Alan flew operation No 9 as WOp/Radar in ML745 ‘B’ with Flt Lt Sims in command for the first time and Fg Off Boston as co-pilot. Take-off was at 06.10 on 15 October and involved a ten hour twenty minute recco from Iwakuni to Area Fox and back via Inchon and Taegu. Op No 10 came a couple of days later when Alan carried out air gunner and radar duty in ML745 flown by Flt Lts Sims and Laidlay. They flew to Area Fox again with a prowl down the west coast of Korea on the lookout for floating mines. On the 19th it was back to Kai Tak in PP155 ‘P’, where Alan took some would-be flying boat air gunners up for a couple of hours’ turret gunnery instruction and firing on splash targets out in the bay. By the end of October 1950, Alan had logged 101 hours on Korean ops and worked for a while at Kai Tak before he was sent back to Seletar on 21 November for a couple of weeks’ leave; he made the ten-hour air trip via Saigon in a RNZAF Dakota, NZ3543, flown by Fg Off Innes. On 4 December he made the long trek back to Kai Tak in Sunderland NJ272 ‘A’ and it was 22 January 1951 before he returned to Iwakuni for his next (eleventh) operational flight. This was on the 24th as signaller and air gunner in ML745 ‘B’ once again. With Flt Lt Hunter in command they made an air surveillance patrol to the Wonsan area and also gave top cover to a US Navy refuelling operation.

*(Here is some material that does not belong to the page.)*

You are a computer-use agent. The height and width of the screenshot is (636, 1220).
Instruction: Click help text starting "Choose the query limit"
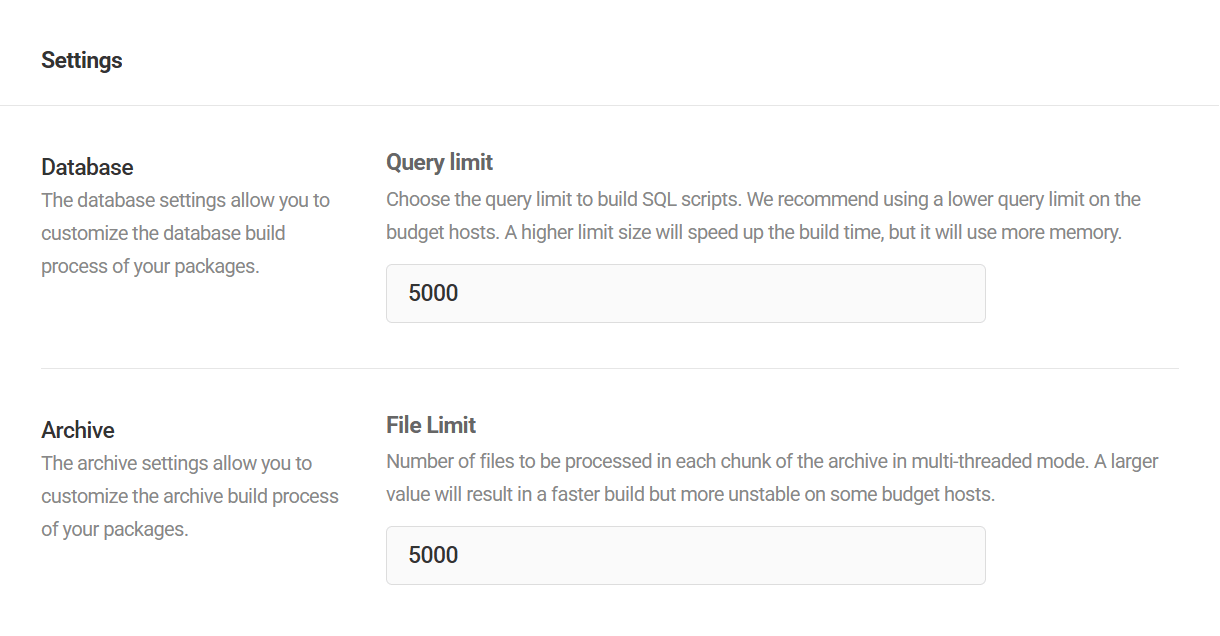point(763,199)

Four days later, on the night of the 28/29th, the crew, with Alan on ASV radar duty, carried out a mundane night weather and ‘met’ recco along the Korean east coast.
February and March 1951 were busy months for the flying boats and Flt Lt Hunter’s crew completed op Nos 13 to 21 before being relieved. The Korean winter weather was pretty severe and during this mixture of day and night-time flying the Sunderland encountered icing conditions on several occasions. Alan carried out a combination of ASV radar, signaller and air gunner duties on these ops:
Number Date Aircraft Purpose Duration
(hrs & mins)
Op 13 7 Feb ML745 Weather recco, east coast, severe icing 8h 15m
Op 14 8 Feb ML745 ASP, cover refuelling, radar u/s, bad icing 10h 0m
Op 15 10 Feb ML882 ‘G’ ASP Tsushima Strait, turbulent conditions 11h 0m
Op 16 16 Feb RN282 ‘C’ ASP Tsushima Strait, recalled, bad weather 8h 55m
Op 17 19 Feb ML882 ASP west coast, top cover HMS Theseus 13h 10m
Op 18 24 Feb ML882 Weather recco, east coast, radar homing, GCA 9h 15m
Op 19 3 Mar PP155 ‘F’ ASP Tsushima Strait aborted in ML882 11h 40m
Op 20 6 Mar ML882 ASP Tsushima Strait, recall, bad weather base 12h 25m
Op 21 8 Mar ML882 Night weather recco, east coast Korea 8h 30m
Flt Lt Hunter’s crew left for Kai Tak on 10 March 1951 in ML882 and spent the next three months at this base, honing the crew’s skills in each of their trades during comparatively short sorties. In Alan’s case, he manned the ASV radar, practised radio homings and fired on splash and towed targets with the beam. 50in guns while the turret gunners did likewise. Flt Lt Hunter and the navigator practised bombing routines – all of this seemed to signify that their efforts might soon be directed towards Malayan operations.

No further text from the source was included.